New Workplace Harassment and Violence Prevention Regime for Federally Regulated Employers
As of January 1, 2021, the new stand-alone Work Place Harassment and Violence Prevention Regulations (the “Regulations”) will come into force to ensure employers prevent harassment and violence in federally regulated industries and workplaces. The Regulations will apply to all federal work places covered under Part II of the Canada Labour Code (the Code), including the federally regulated private sector, the federal public service and parliamentary work places. It will replace Part XX (violence prevention) of the Canada Occupational Health and Safety Regulations (COHSR), as well as portions of two other regulations that include violence prevention provisions.
Key Takeaways
Once the Regulations come into force, employers must:
- Prepare the workplace harassment and violence prevention policy working jointly with the policy committee, the workplace committee, or the health and safety representative;
- Assess the risk of workplace harassment and violence;
- Inform and train employees, and participate in training themselves;
- When an incident of harassment or violence is reported, respond within seven days;
- Keep records on every incident of harassment and violence in the workplace and report annually to the Labour Program; and
- Implement corrective measures in response to the investigation report of an investigator to prevent future occurrences of harassment and violence.
Supreme Court of Canada Invalidates Uber Arbitration Clause in $400-Million Class Action
On June 26, 2020, the Supreme Court of Canada released its decision in the highly publicized case of Heller v Uber Technologies Inc. The case arises from a Toronto-based UberEATS driver’s effort to bring a $400-million class action against Uber, on behalf of Uber and UberEATS drivers in Ontario. Mr.

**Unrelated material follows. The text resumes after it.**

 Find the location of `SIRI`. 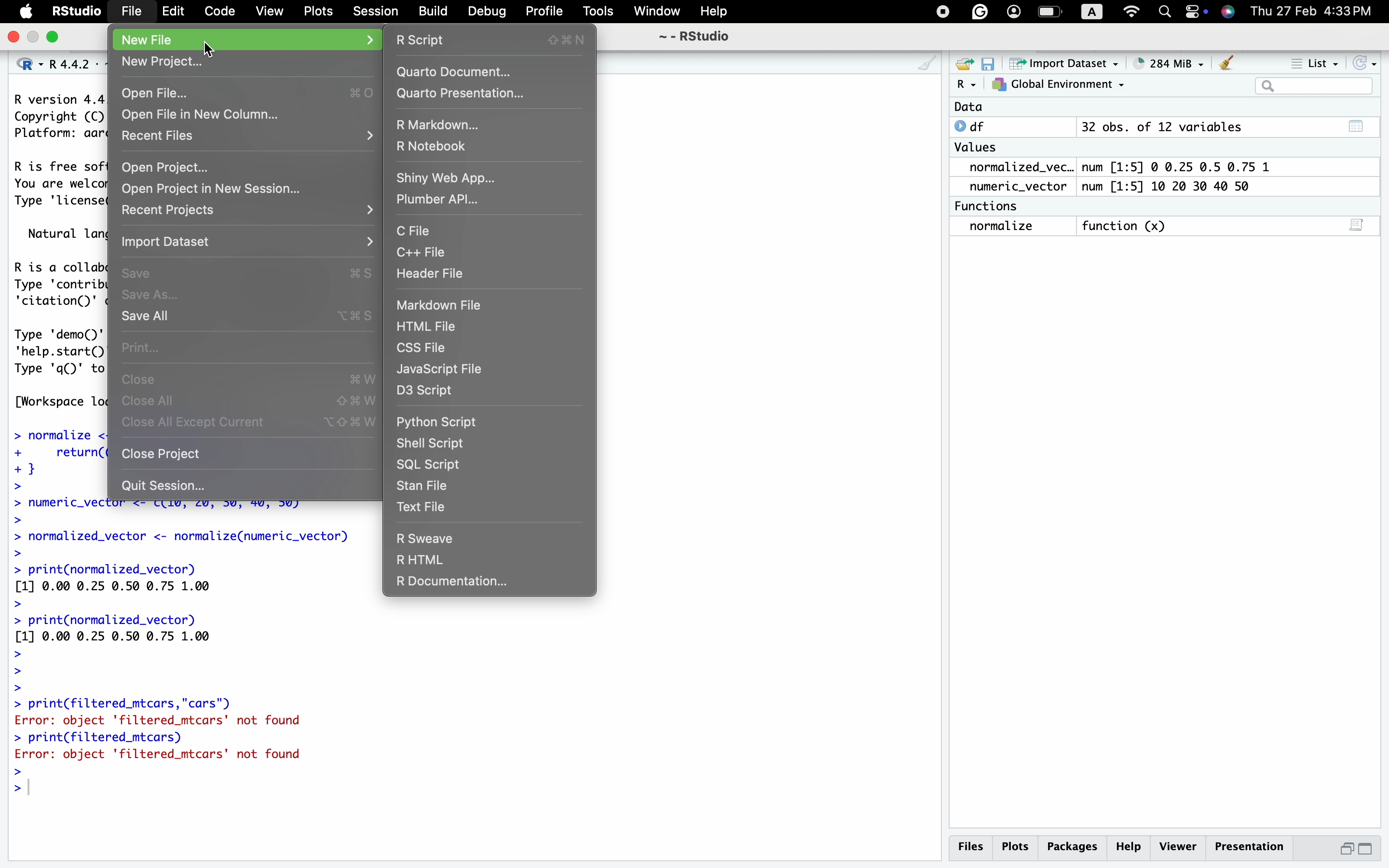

Heller alleged that Uber violated the Employment Standards Act, 2000 by treating Uber and UberEATS drivers as independent contractors and failing to provide them with employment-related entitlements like minimum wage, vacation, and overtime pay.
The issue before the Court was the validity of an arbitration clause in a standard form service agreement. The agreement was governed by the law of the Netherlands and required drivers to litigate their disputes with Uber in the Netherlands. Uber required all of its prospective drivers to enter into this agreement by having them accept the terms through their app. The Court ruled in favor of the drivers, finding that the arbitration clause was unconscionable because its terms effectively made it effectively impossible for the drivers to arbitrate their claims.
As a result of the decision, the class action can proceed to a certification motion.
Key Takeaways
Employers with arbitration clauses in their employment contracts or independent contractor agreements must revisit their agreements to determine whether they continue to be valid in Canada. Based on the Court’s decision, employers should not have arbitration clauses that require employees to pay substantial upfront fees to initiate the process. Employers should also consider whether they should pay the administration fees required for private arbitration, subject to the company’s right to a refund of those fees if it is successful in arbitration. If employers choose to keep arbitration clauses, they should ensure that in-person hearings remain local.